The effect of using supplementary cementitious materials on damage development due to the formation of a chemical phase change in cementitious materials exposed to sodium chloride

Abstract

Abstract It has been reported that concrete can chemically interact with high-concentrated sodium chloride solution to form a new chemical phase change at temperatures between 0 °C and 10 °C. The formation of the chemical phase change has been found to be destructive and can cause damage in concrete. The chemical phase change appears to be the result of reactions between the sodium chloride, the tricalcium aluminate and the calcium monosulfoaluminate hydrate in the concrete matrix.
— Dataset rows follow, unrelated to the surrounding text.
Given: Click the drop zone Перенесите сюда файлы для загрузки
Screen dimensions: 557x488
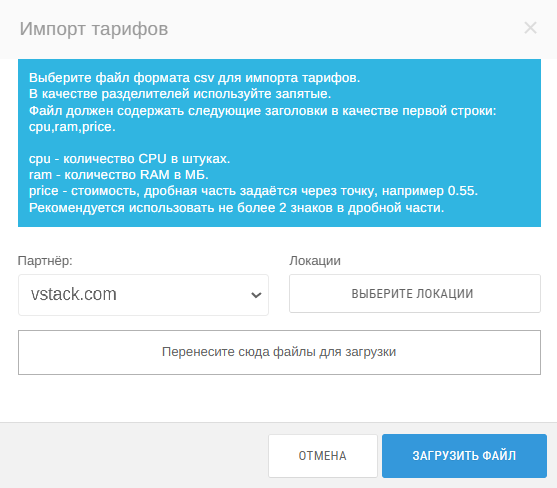Looking at the screenshot, I should (279, 352).
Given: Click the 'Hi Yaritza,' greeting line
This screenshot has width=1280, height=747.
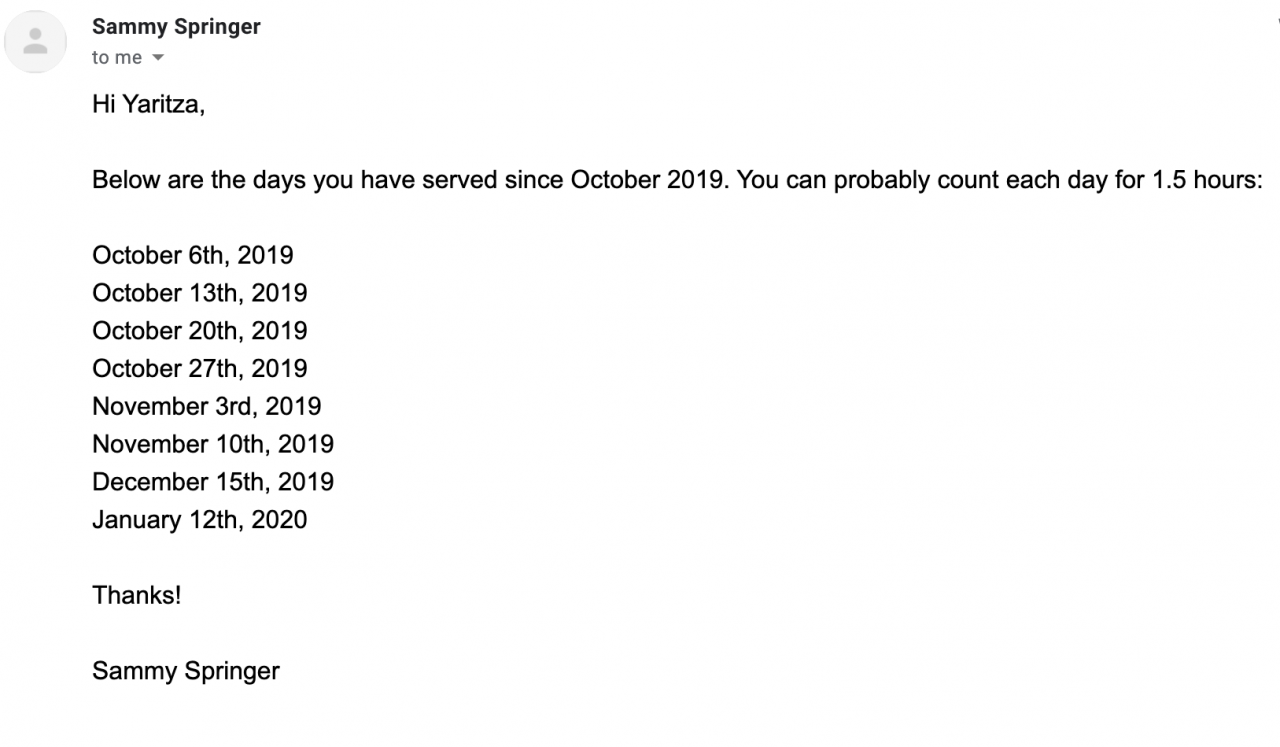Looking at the screenshot, I should click(x=148, y=105).
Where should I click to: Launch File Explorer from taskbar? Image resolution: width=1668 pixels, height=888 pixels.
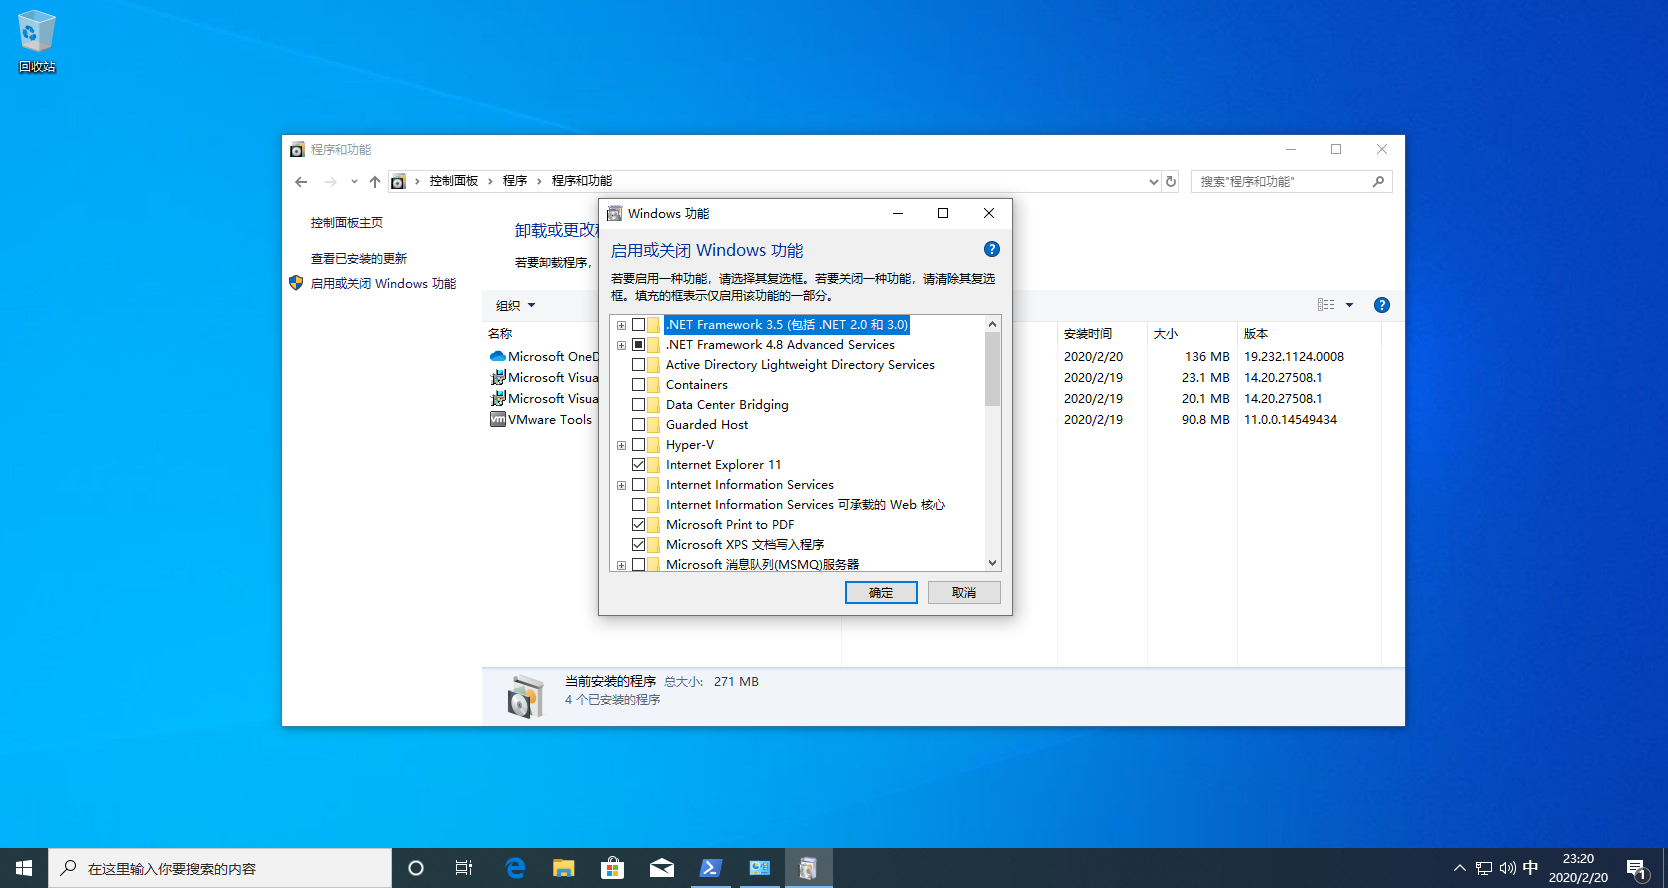click(x=564, y=868)
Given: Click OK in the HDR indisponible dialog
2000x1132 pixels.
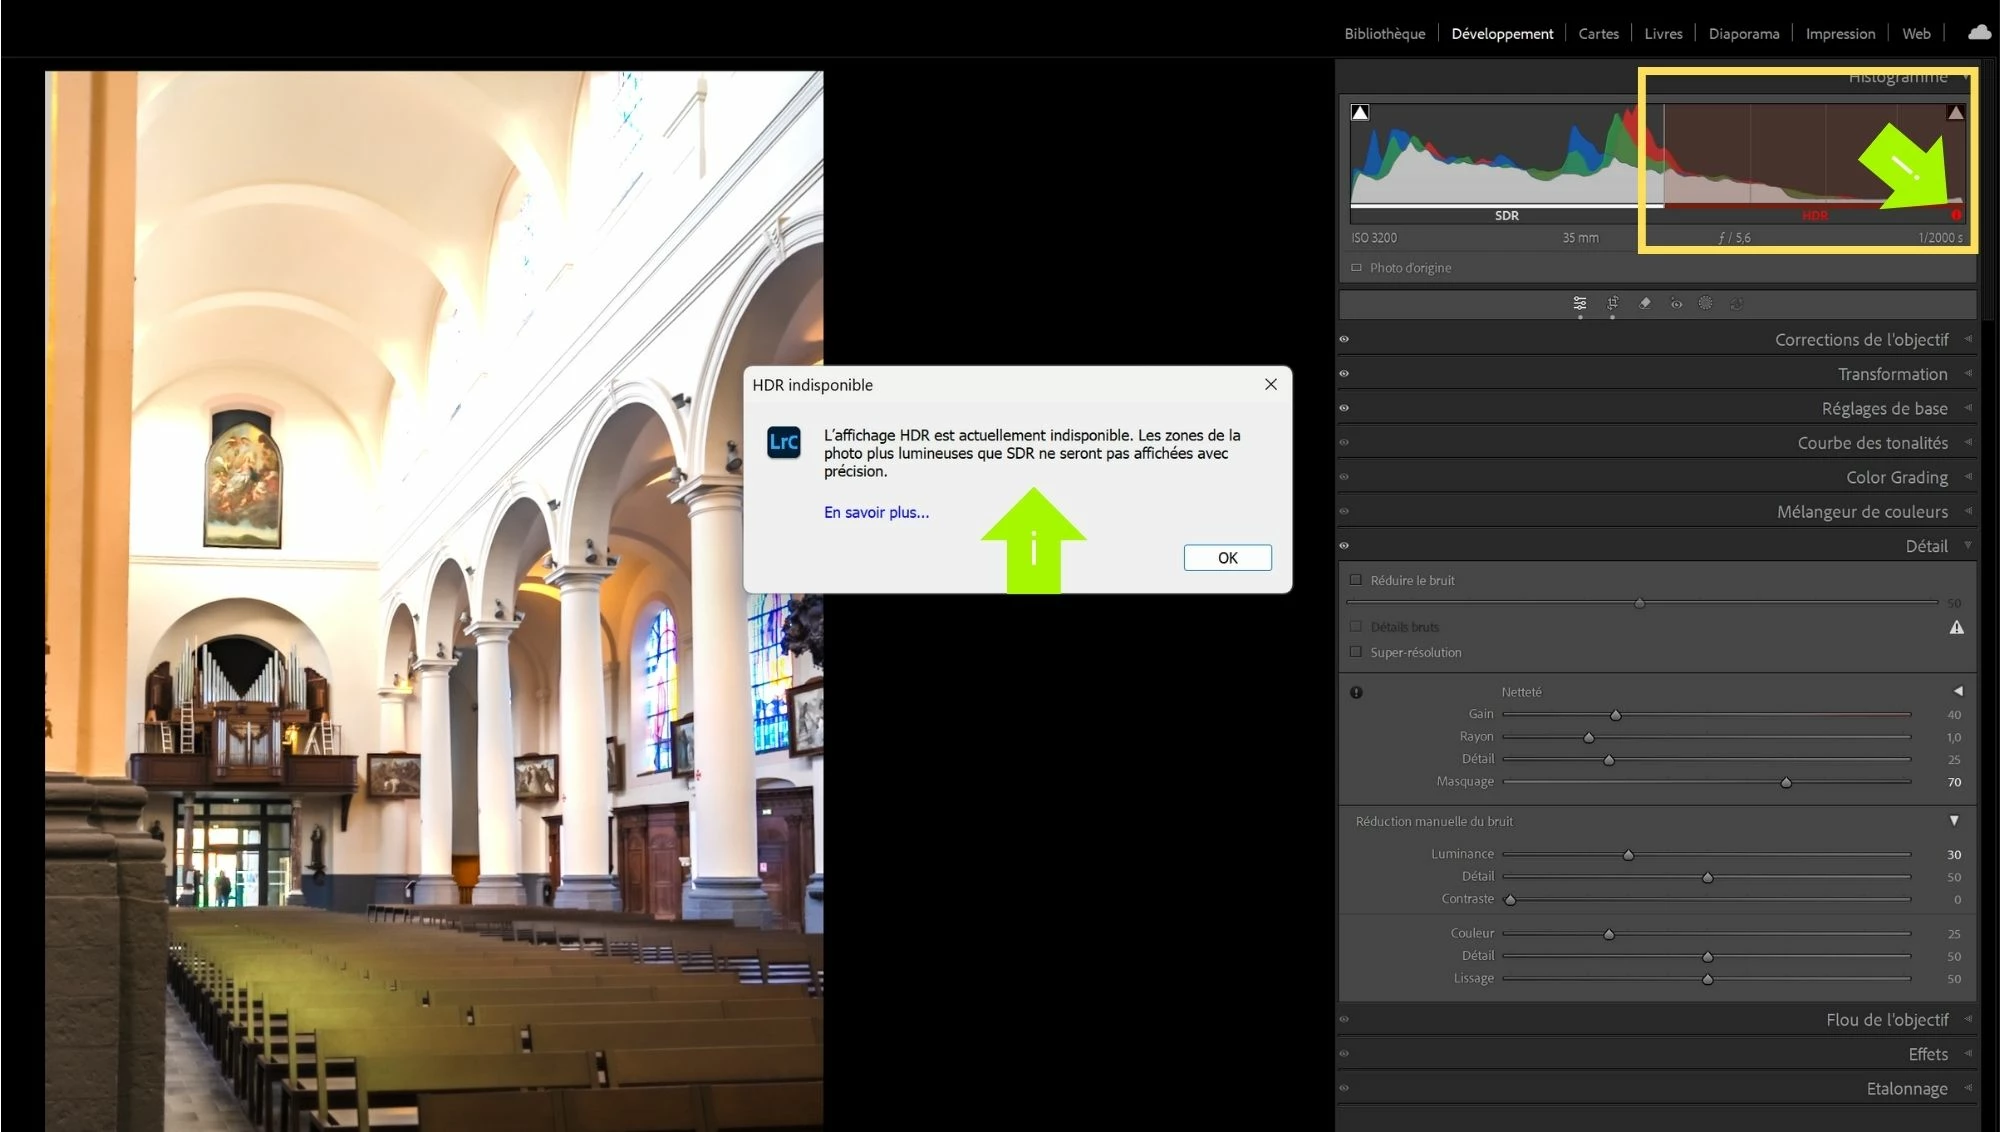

This paper reports results of a study conducted to determine the effects of using supplementary cementitious materials as a partial replacement of the cement on reducing the chemical phase change amount and the associated damage development. Class C fly ash, class F fly ash, slag, and silica fume were used in this study. The amount of the chemical phase change was quantified using low-temperature differential scanning calorimetry. The damage development was monitored and quantified using a low-temperature longitudinal guarded comparative calorimeter equipped with acoustic emission technique. The results indicated that the addition of silica fume, class F fly ash, and slag can reduce the chemical phase change amount and the associated damage development while the addition of class C fly ash showed the opposite effect. X-ray diffraction analysis coupled with thermogravimetric data were also used to estimate the chemical compositions of cementitious pastes in order to determine the relationship between the amounts of the chemical phase change and the chemical constituents present in the cementitious systems. It was found that the formation of the chemical phase change is well correlated with the amounts of tricalcium aluminate and calcium monosulfoaluminate hydrate while a poor relationship existed for other chemical constituents available in cementitious systems. The beneficial aspects of supplementary cementitious materials based on their replacement levels, such as dilution effect and pozzolanic activity were also discussed. The best mitigation strategy to limit the formation of the chemical phase change and the associated damage is to utilize Type V cement or partially replace the Type I cement with silica fume, slag, or class F fly ash. The use of class C fly ash was found to increase the chemical phase change and the associated damage. Therefore, it should not be recommended in concrete exposed high-concentrated NaCl solution.